◆ GIVEN REQUEST ◆
Convert the listing lines between the one containing "Click the horizontal scrollbar right arrow" and the one containing "pyautogui.click(x=43, y=271)", inclusive, into a numbered list, omitting blank lines and leaving out the pictures.

-- START OF PROVIDED DATA --

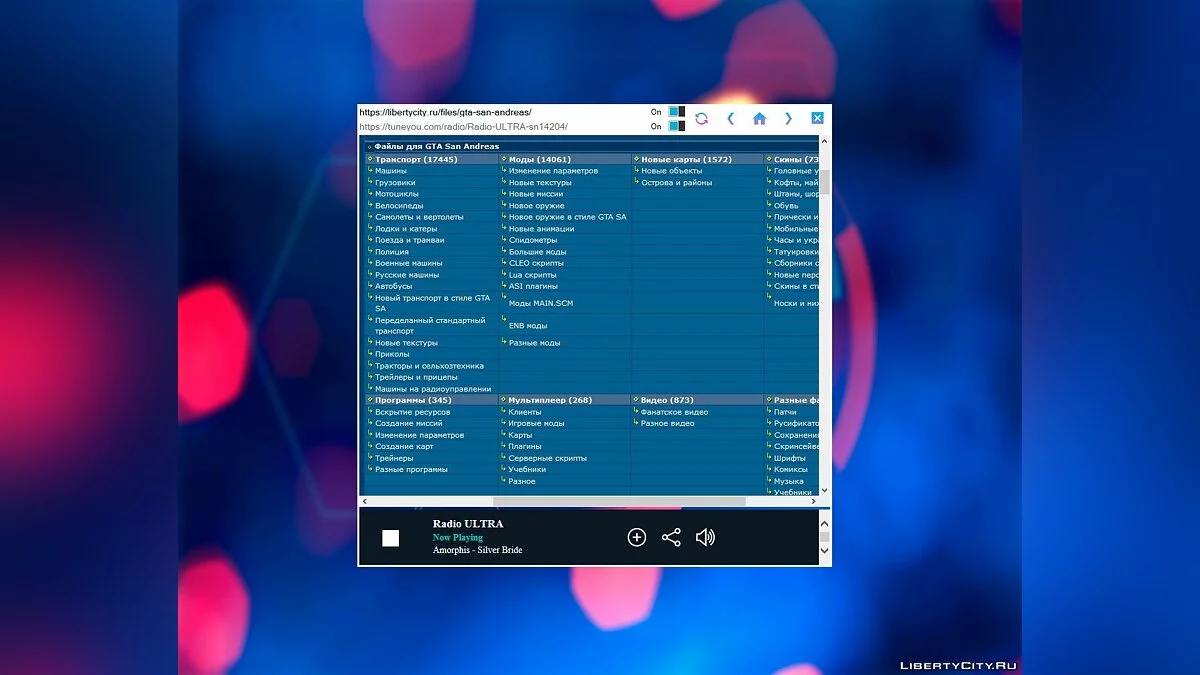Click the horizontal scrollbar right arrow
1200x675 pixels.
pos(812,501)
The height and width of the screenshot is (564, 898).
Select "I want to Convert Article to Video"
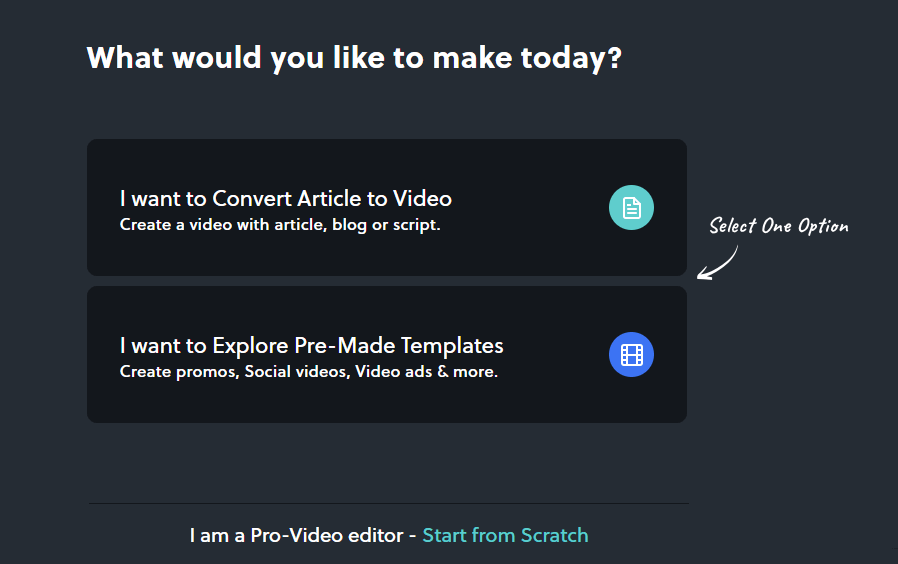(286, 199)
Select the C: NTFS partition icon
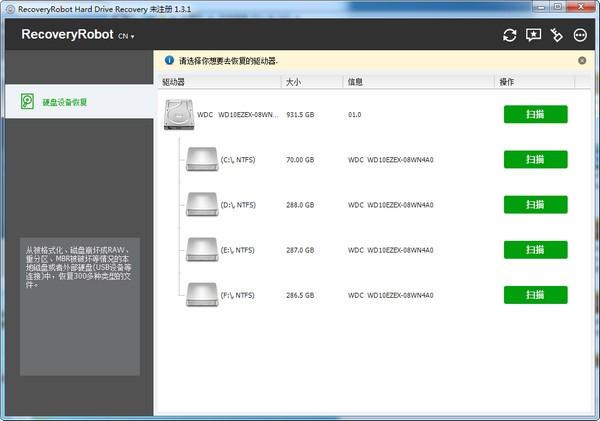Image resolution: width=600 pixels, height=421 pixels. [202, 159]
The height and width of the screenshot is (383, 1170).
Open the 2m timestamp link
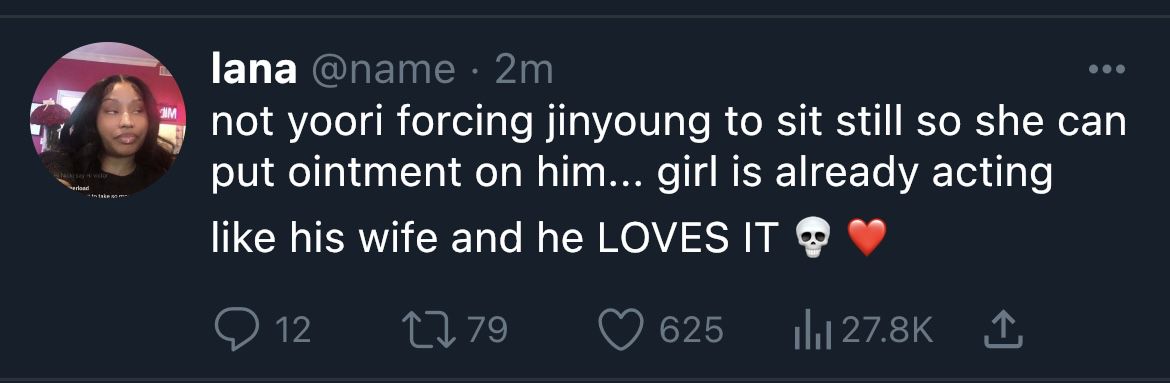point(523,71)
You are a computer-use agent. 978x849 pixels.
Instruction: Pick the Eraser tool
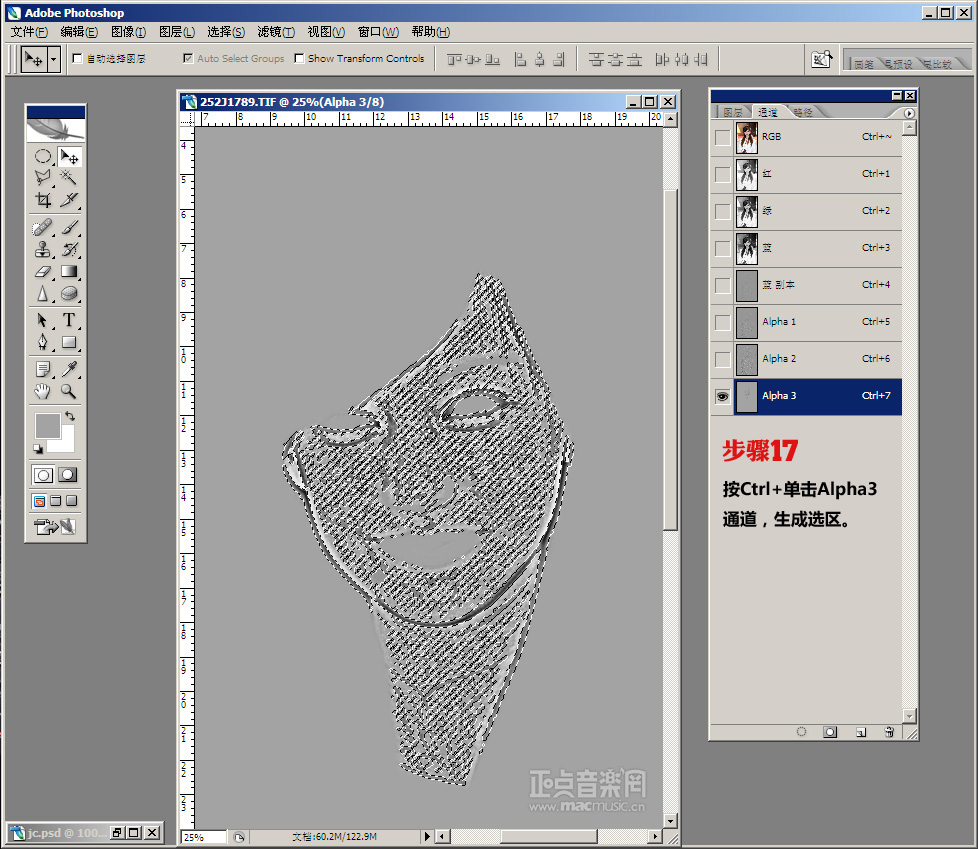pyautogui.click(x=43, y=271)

-- END OF PROVIDED DATA --
-- START OF PROVIDED DATA --

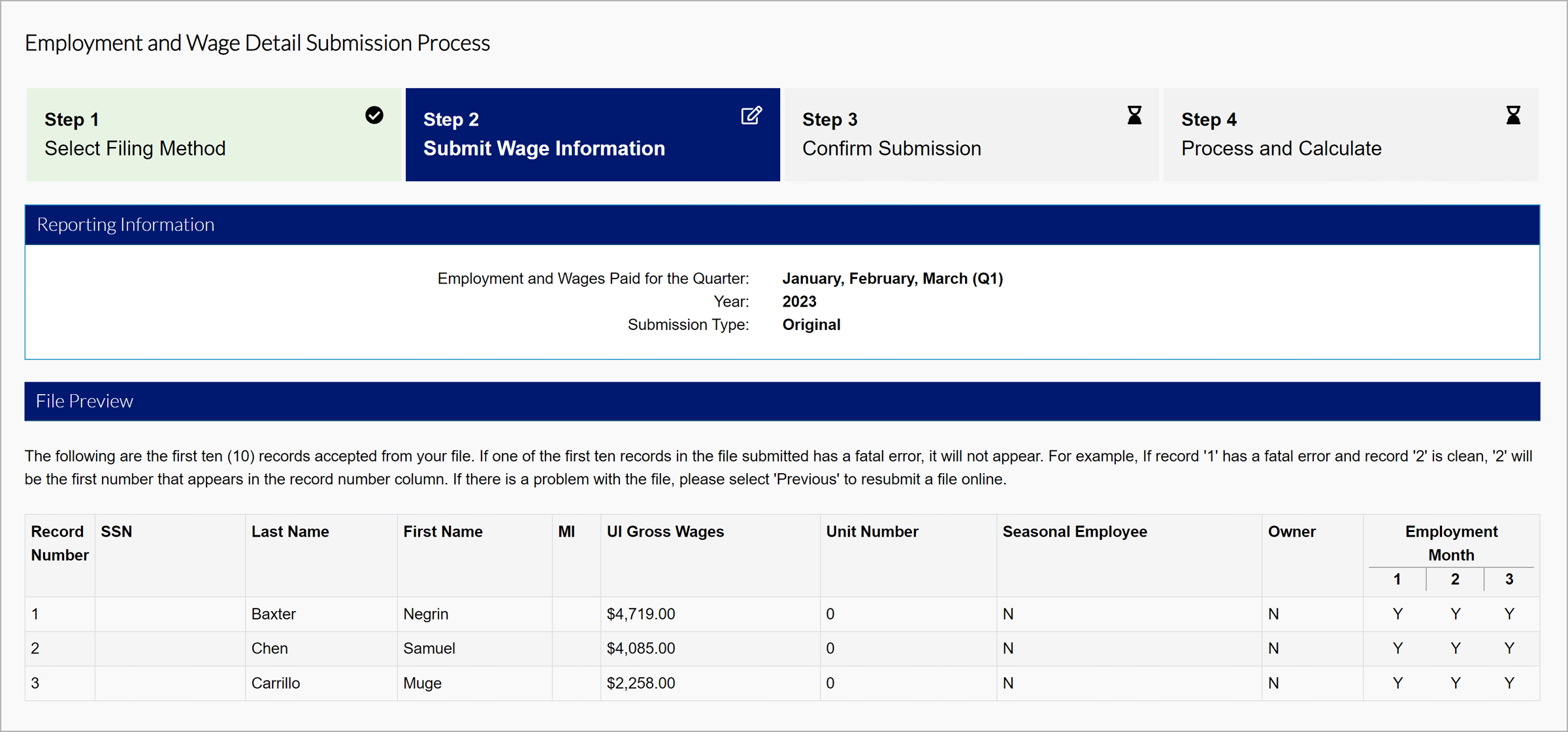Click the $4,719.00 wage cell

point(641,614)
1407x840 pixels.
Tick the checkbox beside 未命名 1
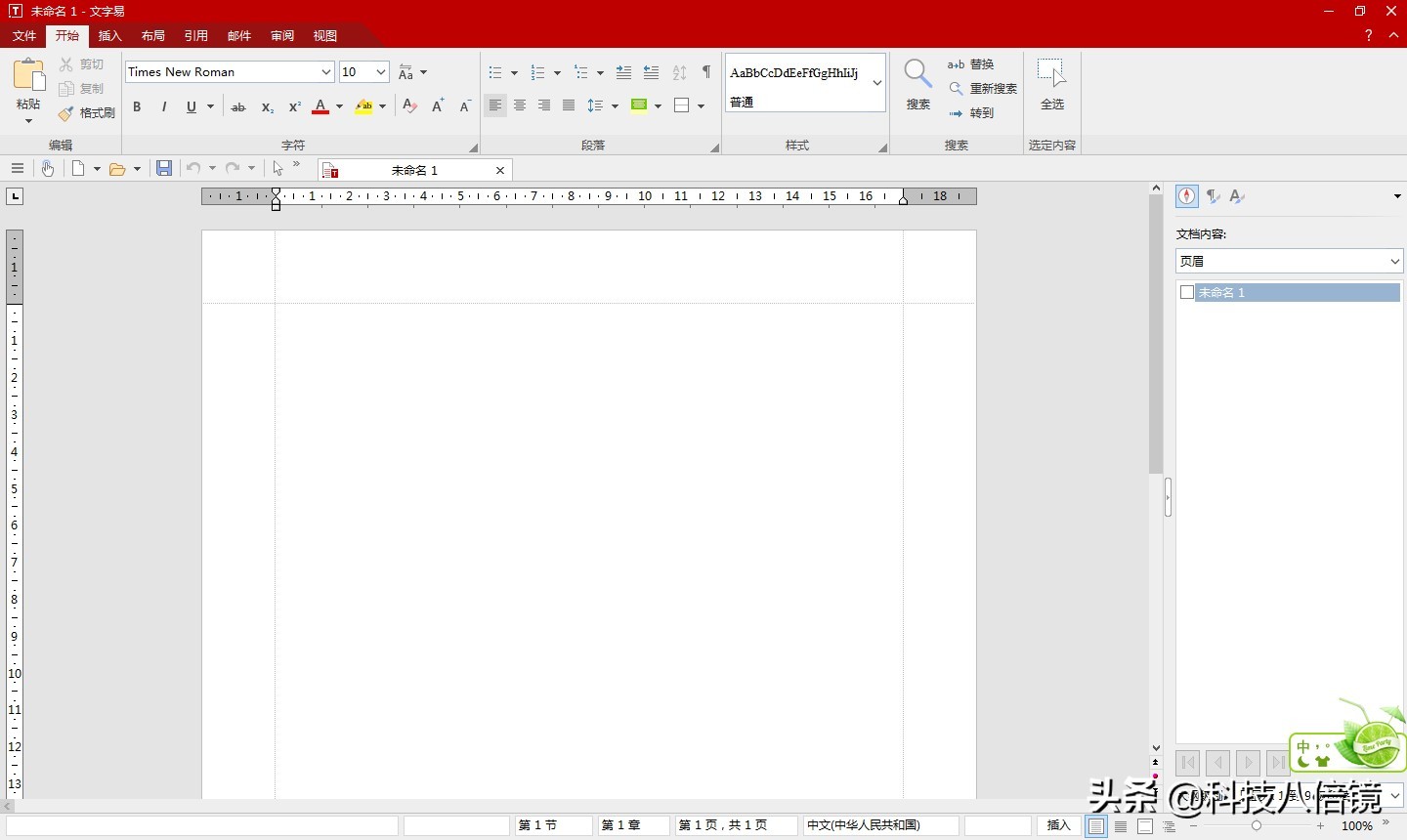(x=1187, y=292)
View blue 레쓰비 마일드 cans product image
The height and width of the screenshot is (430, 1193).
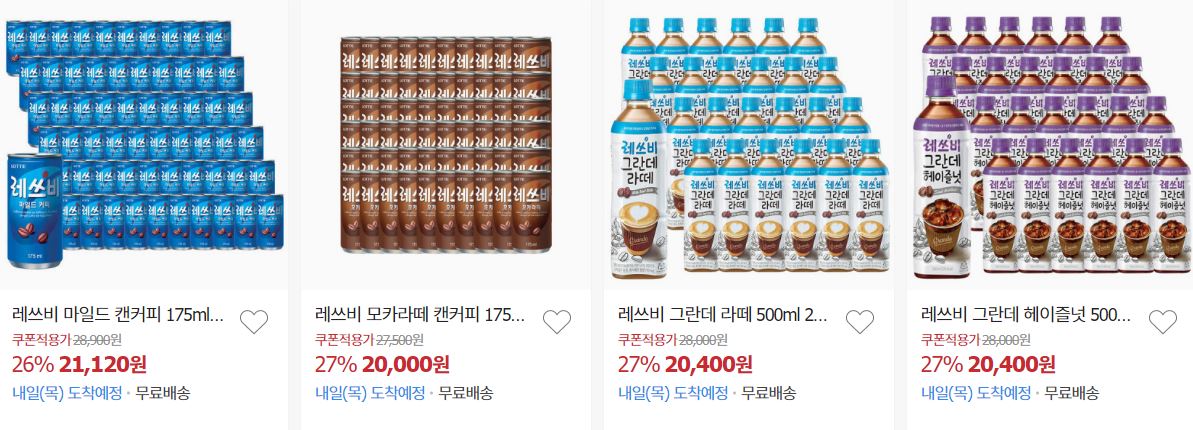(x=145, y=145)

-- END OF PROVIDED DATA --
-- START OF PROVIDED DATA --

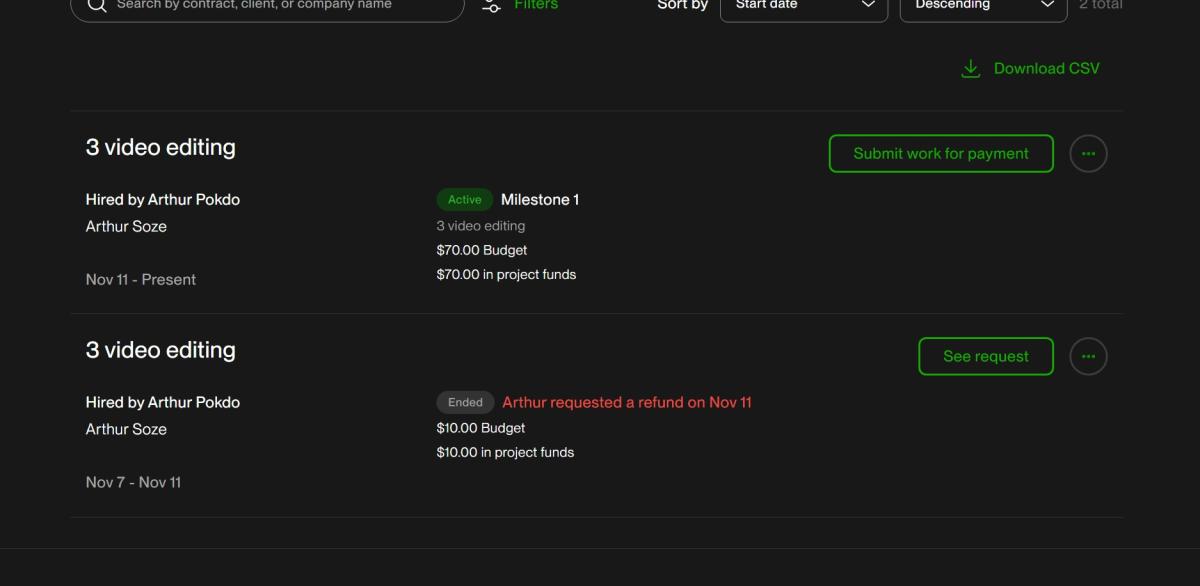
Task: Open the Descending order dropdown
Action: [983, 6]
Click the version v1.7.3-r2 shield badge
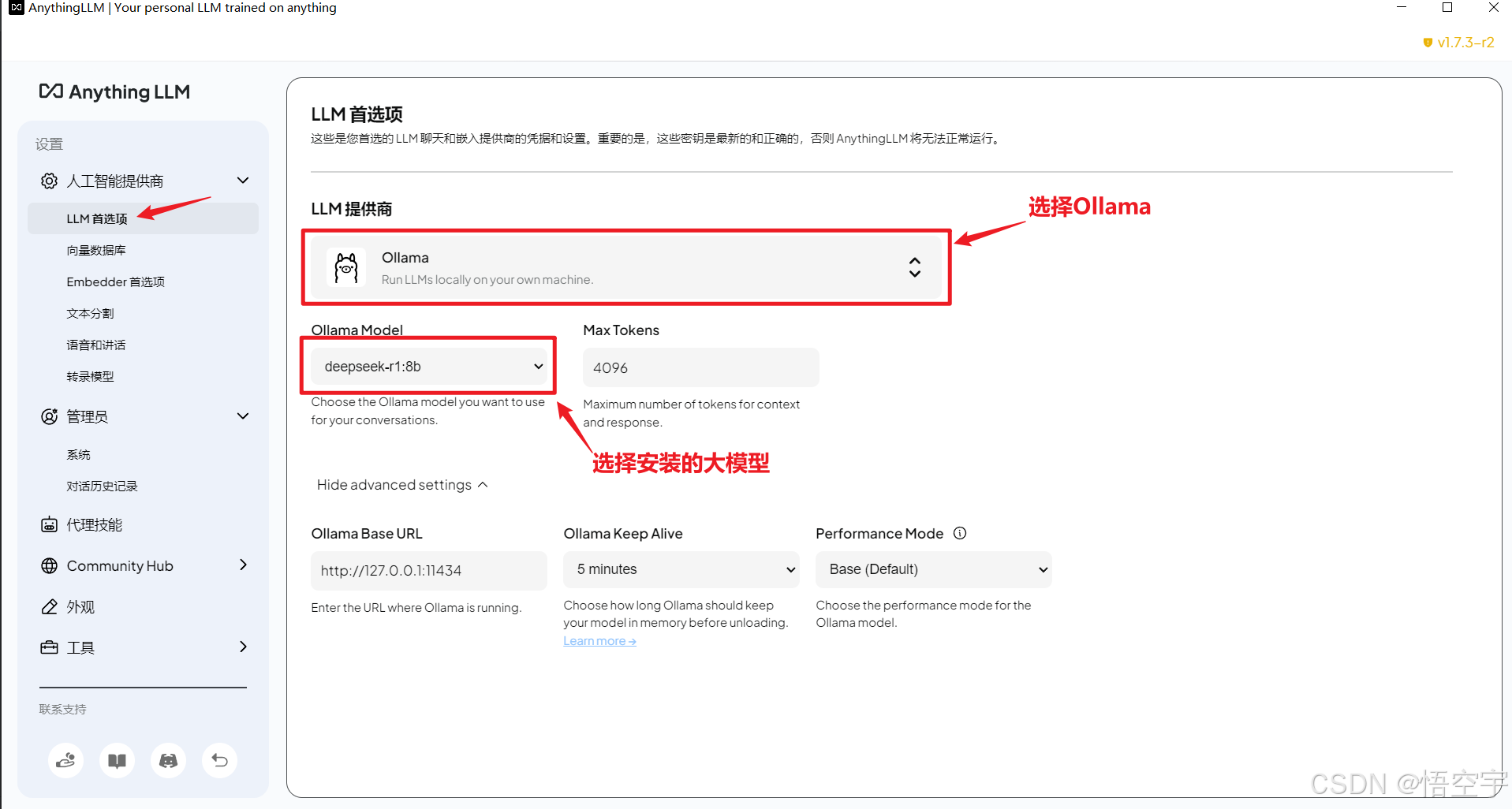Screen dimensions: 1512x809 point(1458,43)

-- END OF PROVIDED DATA --

◆ CORRECT OUTPUT ◆
1. Click the horizontal scrollbar right arrow
2. 1200x675 pixels.
3. pos(812,501)
4. The height and width of the screenshot is (564, 898).
5. Select "I want to Convert Article to Video"
6. (286, 199)
7. Select the C: NTFS partition icon
8. Image resolution: width=600 pixels, height=421 pixels. [202, 159]
9. The height and width of the screenshot is (383, 1170).
10. Open the 2m timestamp link
11. point(523,71)
12. You are a computer-use agent. 978x849 pixels.
13. Instruction: Pick the Eraser tool
14. pyautogui.click(x=43, y=271)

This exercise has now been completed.